A quatre mois de l’élection présidentielle, le thème du logement s’est bel et bien installé au centre de l’agenda politique.
Invité sur Canal+ dimanche, le Premier ministre a annoncé que le gouvernement allait apporter « dans les prochaines heures » une « solution » pour les personnes dormant sous les tentes installées depuis le 16 décembre par l’association Les Enfants de Don Quichotte.
Afin de mettre fin aux campements à Paris et dans près d’une dizaine de villes de province, Dominique de Villepin a promis d’apporter « des réponses ponctuelles en liaison avec les collectivités », invitant « chacun à y mettre un peu du sien », mais sans plus de précision.
Le chef du gouvernement a rappelé son annonce mercredi d’un projet de loi pour rendre le droit au logement « opposable », c’est-à-dire pouvant faire l’objet d’un recours en justice.
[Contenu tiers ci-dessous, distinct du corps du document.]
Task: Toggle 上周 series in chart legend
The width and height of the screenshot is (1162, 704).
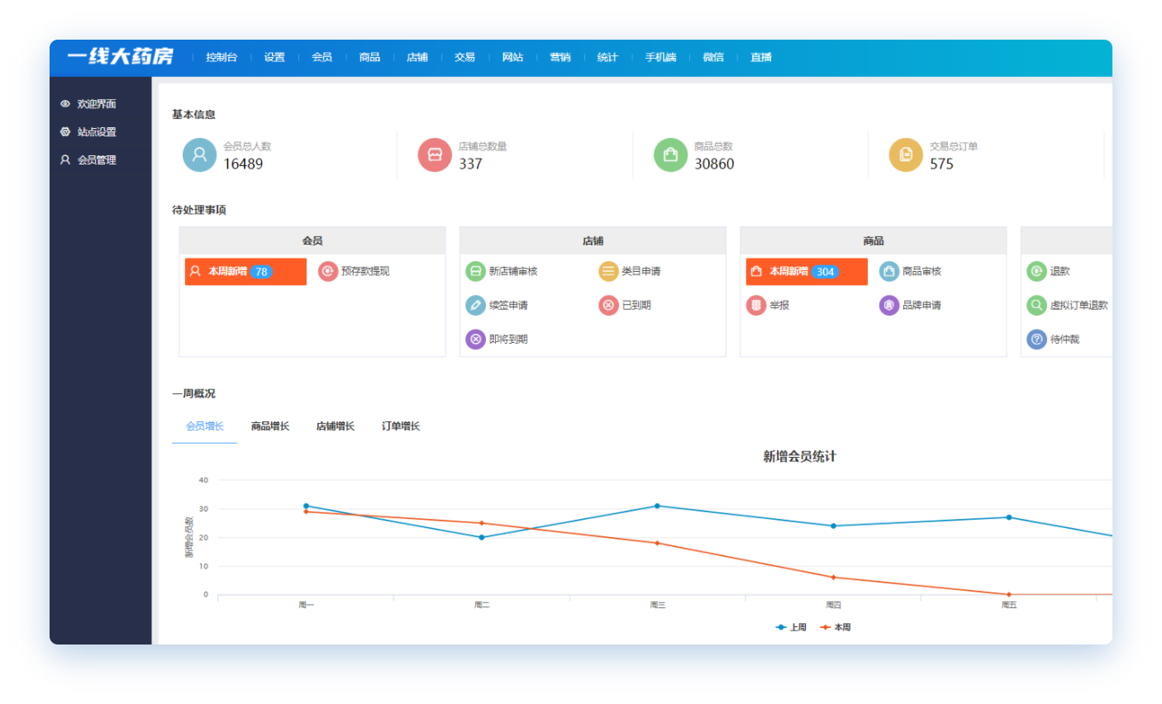Action: click(791, 627)
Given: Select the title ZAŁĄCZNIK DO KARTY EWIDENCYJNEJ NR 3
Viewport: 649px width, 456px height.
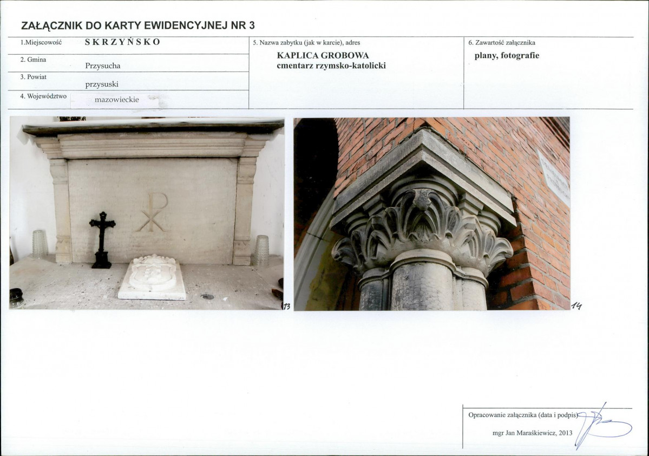Looking at the screenshot, I should tap(137, 25).
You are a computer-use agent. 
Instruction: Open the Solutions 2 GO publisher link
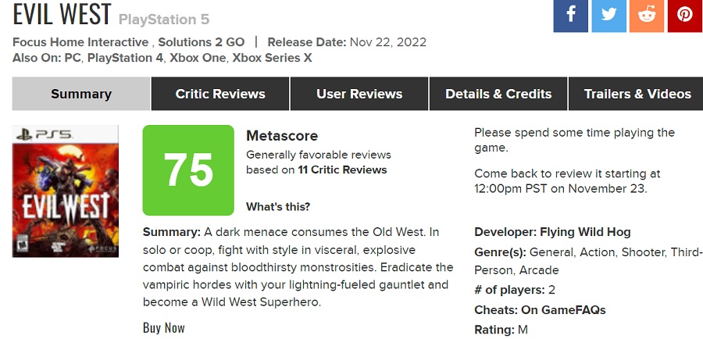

« Il y a en gros 20.000 SDF en France, il y a environ 100.000 (personnes) qui sont dans des logements insalubres, inacceptables », a affirmé le Premier ministre.
Ces chiffres sont très en-deça de ceux avancés par les associations : la Fondation Abbé Pierre estime qu’il y a en France 3,2 millions de personnes sans logement ou mal logées.
Le gouvernement a transmis jeudi au Conseil d’Etat son projet de loi sur le logement opposable, qui doit être présenté le 17 janvier en Conseil des ministres.
Le droit opposable sera accessible à partir du 31 décembre 2008 aux personnes pas ou mal logées puis, à partir du 1er janvier 2012, à tous les demandeurs d’un logement social victimes de délais « anormalement long ».